= Medical Research Future Fund =

The Medical Research Future Fund (MRFF) is a research fund established in Australia by the Abbott government. It is managed by the Future Fund, with interest generated going to medical research. In 2020-2021, the MRFF reached its capitalisation target of $AU 20 billion, with annual investment returns of around $650 million used to fund medical research.

==Establishment==

In the Australian federal budget, 2014 Treasurer Joe Hockey announced the Liberal-National Abbott government's commitment to build a $20 billion Medical Research Future Fund, in addition to existing funding through the National Health and Medical Research Council. Hockey predicted that the fund would, "within six years, be the biggest medical research endowment fund in the world" and announced that "all the savings from the introduction of a $7 Medicare co-contribution, modest changes to the Pharmaceutical Benefits Scheme and other responsible changes in this Health Budget" would be directed to the fund until it reaches $20 billion.

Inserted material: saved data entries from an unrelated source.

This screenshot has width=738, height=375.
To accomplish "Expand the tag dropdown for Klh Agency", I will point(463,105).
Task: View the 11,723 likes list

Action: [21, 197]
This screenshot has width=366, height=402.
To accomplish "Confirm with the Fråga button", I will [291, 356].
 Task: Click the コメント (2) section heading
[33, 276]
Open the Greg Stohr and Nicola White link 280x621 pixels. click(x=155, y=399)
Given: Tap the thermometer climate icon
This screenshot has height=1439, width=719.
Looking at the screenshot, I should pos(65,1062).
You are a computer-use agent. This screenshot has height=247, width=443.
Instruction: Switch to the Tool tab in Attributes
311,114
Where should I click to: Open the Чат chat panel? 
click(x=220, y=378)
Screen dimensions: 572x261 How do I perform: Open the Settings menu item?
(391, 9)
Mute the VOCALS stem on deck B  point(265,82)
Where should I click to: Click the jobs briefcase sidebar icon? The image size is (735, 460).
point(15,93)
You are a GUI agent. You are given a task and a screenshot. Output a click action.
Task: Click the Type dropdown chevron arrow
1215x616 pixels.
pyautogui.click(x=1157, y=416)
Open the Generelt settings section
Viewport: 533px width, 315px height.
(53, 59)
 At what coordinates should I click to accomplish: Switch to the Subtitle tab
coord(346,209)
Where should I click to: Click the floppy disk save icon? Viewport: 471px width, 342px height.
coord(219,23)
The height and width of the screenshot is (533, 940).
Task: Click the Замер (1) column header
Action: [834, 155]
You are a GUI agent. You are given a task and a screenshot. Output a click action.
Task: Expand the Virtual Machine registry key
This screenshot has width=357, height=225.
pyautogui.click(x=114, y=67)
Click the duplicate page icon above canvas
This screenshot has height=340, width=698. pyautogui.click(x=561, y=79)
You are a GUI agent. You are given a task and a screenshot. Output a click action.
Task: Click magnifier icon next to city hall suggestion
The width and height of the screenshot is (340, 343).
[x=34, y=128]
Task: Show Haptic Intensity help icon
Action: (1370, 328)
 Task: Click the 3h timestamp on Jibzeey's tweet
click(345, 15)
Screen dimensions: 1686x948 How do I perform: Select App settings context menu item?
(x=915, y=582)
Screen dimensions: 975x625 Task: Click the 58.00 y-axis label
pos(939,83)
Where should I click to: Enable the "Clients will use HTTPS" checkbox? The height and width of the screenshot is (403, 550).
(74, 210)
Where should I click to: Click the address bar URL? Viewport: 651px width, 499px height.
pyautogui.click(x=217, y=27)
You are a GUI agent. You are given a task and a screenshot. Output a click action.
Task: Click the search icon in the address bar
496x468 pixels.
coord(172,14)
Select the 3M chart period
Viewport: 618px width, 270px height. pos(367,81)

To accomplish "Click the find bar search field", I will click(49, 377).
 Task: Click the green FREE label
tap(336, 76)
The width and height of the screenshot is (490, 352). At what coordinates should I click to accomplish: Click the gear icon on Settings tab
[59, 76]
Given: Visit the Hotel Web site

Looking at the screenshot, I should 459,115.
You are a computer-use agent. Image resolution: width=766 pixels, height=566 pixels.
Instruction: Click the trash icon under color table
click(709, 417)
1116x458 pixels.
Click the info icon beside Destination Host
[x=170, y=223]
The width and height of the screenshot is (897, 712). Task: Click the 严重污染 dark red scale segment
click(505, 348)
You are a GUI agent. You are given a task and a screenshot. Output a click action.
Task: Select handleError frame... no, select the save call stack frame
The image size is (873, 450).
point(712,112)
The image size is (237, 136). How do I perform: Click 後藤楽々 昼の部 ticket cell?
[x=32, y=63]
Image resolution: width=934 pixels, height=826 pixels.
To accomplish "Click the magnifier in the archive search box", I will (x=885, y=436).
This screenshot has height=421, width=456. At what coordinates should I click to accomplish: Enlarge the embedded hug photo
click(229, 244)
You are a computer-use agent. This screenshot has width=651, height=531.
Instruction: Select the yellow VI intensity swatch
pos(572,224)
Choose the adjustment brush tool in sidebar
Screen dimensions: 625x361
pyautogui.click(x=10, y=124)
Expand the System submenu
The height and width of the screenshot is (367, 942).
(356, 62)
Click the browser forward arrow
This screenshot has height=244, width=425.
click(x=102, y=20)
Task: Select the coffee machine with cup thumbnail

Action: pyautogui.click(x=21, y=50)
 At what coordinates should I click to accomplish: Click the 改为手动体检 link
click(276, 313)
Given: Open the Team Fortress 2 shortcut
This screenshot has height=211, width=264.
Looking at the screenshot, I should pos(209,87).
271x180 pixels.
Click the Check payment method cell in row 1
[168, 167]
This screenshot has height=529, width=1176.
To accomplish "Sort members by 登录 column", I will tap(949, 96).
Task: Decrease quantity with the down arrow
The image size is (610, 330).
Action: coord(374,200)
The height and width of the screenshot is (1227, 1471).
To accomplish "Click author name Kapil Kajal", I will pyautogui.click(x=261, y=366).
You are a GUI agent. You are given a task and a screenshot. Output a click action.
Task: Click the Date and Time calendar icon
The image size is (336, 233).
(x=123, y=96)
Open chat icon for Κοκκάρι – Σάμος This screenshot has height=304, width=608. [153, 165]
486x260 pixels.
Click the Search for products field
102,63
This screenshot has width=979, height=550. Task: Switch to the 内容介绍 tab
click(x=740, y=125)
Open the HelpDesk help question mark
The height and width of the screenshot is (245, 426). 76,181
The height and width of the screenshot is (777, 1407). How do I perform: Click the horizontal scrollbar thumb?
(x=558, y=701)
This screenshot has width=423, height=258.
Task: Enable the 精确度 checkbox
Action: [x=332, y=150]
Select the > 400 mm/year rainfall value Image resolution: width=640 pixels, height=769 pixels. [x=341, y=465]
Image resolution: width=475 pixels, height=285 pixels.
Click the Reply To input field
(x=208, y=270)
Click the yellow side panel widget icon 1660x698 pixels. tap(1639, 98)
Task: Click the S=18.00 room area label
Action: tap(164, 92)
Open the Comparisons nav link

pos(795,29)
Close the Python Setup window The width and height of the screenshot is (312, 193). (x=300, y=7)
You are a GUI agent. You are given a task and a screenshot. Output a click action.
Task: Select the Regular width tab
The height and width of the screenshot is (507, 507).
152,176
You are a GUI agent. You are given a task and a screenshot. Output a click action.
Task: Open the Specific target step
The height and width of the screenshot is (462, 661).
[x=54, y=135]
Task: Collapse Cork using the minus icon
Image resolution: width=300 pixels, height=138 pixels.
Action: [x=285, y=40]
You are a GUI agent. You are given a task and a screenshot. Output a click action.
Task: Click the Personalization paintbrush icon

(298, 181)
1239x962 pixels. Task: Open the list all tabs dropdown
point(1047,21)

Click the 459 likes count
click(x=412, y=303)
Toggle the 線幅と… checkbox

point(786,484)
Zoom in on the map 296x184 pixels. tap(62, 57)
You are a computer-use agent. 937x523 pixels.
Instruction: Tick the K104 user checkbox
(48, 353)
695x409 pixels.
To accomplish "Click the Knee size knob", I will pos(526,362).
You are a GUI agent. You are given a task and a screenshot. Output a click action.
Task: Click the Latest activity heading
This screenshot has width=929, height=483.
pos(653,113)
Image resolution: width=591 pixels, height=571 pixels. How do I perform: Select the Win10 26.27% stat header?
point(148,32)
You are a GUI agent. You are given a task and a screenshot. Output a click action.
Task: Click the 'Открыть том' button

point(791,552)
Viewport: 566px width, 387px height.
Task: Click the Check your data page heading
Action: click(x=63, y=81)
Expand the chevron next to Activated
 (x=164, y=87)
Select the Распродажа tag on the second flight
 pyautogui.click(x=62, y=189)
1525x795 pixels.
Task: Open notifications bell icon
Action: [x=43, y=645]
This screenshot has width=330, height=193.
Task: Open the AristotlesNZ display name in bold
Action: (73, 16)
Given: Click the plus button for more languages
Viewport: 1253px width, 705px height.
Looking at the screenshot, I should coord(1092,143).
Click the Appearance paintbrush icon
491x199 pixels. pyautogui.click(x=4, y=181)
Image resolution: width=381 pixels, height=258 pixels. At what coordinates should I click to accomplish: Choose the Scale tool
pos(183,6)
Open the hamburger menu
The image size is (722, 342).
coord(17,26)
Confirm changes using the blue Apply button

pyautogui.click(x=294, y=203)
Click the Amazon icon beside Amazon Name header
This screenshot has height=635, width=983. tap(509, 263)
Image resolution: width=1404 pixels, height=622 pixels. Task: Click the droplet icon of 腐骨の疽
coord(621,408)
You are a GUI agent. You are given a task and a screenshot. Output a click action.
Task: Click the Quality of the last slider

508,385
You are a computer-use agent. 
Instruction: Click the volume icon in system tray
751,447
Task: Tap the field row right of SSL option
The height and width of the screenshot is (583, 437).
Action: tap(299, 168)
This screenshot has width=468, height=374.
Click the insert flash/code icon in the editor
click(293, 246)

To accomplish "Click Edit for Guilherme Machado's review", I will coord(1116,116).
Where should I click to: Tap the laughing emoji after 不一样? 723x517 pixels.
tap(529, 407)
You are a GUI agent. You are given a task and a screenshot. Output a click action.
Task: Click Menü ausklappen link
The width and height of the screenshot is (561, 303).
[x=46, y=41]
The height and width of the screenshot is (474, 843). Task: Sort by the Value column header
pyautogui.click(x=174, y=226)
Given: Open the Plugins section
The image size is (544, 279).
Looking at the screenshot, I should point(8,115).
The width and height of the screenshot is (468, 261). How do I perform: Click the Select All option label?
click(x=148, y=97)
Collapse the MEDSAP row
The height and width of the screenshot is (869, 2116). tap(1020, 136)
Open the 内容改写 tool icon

The Senate blocked passage of the medical co-payment, but approved the establishment of the Medical Research Future Fund in August 2015, with funding to be found through reduced health spending and the Health and Hospitals Fund, until a balance of $20bn is reached in 2020. The Fund is managed by the Future Fund, with interest generated going to medical research, beginning with $10 million in 2015, growing to $390m over the following three years.

==Purpose==

Announcing the Fund proposal to Parliament on 13 May 2014, Joe Hockey said:

I can think of no more significant benefit from community contributions in health than to invest in cure and discovery research by our people for our people. From next year, funds will start flowing from the Medical Research Future Fund into new medical research. As a result, it may be an Australian who discovers better treatments and even cures for dementia, Alzheimer's, heart disease or cancer. If we start investing now, this new and historic commitment in medical research may well save your life, or that of your parents, or your child.